Supplied entries: Begin
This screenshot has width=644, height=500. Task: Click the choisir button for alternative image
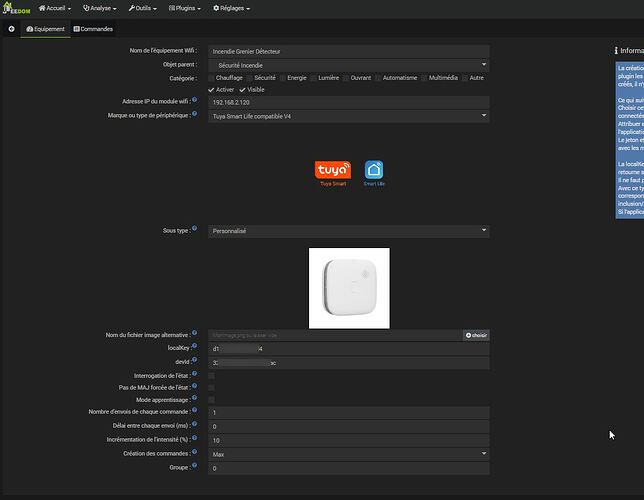click(x=476, y=335)
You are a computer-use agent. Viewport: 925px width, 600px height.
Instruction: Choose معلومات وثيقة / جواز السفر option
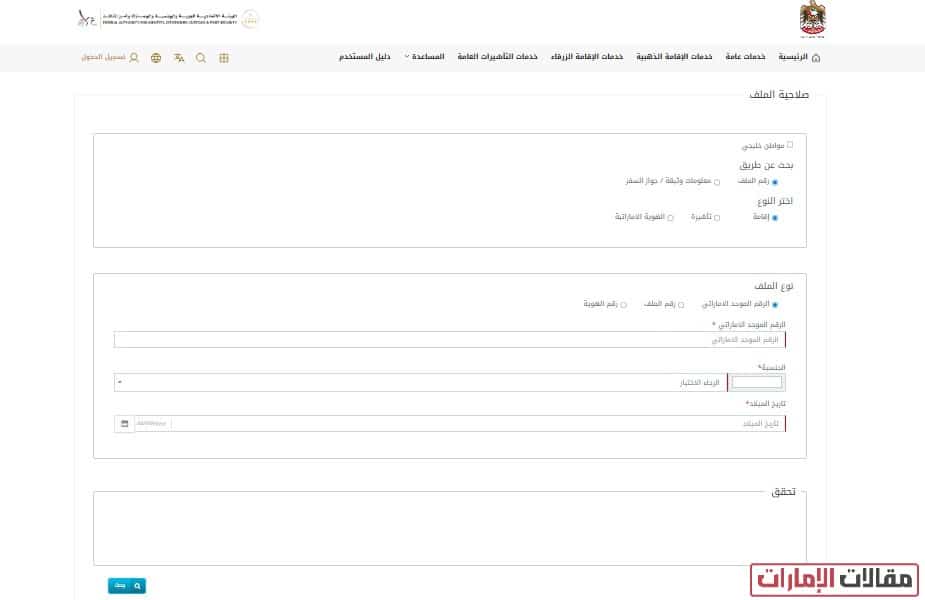[717, 181]
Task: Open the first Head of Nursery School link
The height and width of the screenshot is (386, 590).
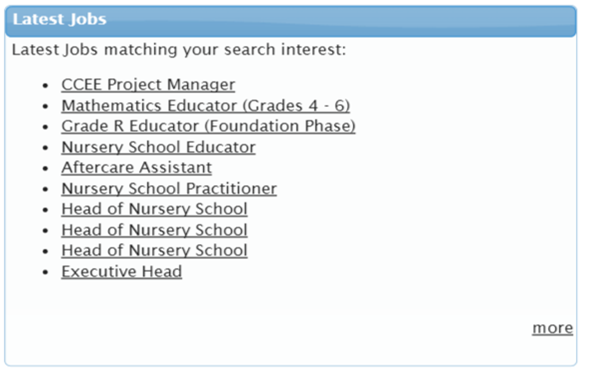Action: pos(154,209)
Supplied entries: End
The task
Set down exactly, with no additions, each line from the line that includes "Instruction: Choose معلومات" to the final line of the entries above; leave pictures out.

Exercise solution
Instruction: Choose معلومات وثيقة / جواز السفر option
[717, 181]
Task: Open the first Head of Nursery School link
The height and width of the screenshot is (386, 590).
Action: pos(154,209)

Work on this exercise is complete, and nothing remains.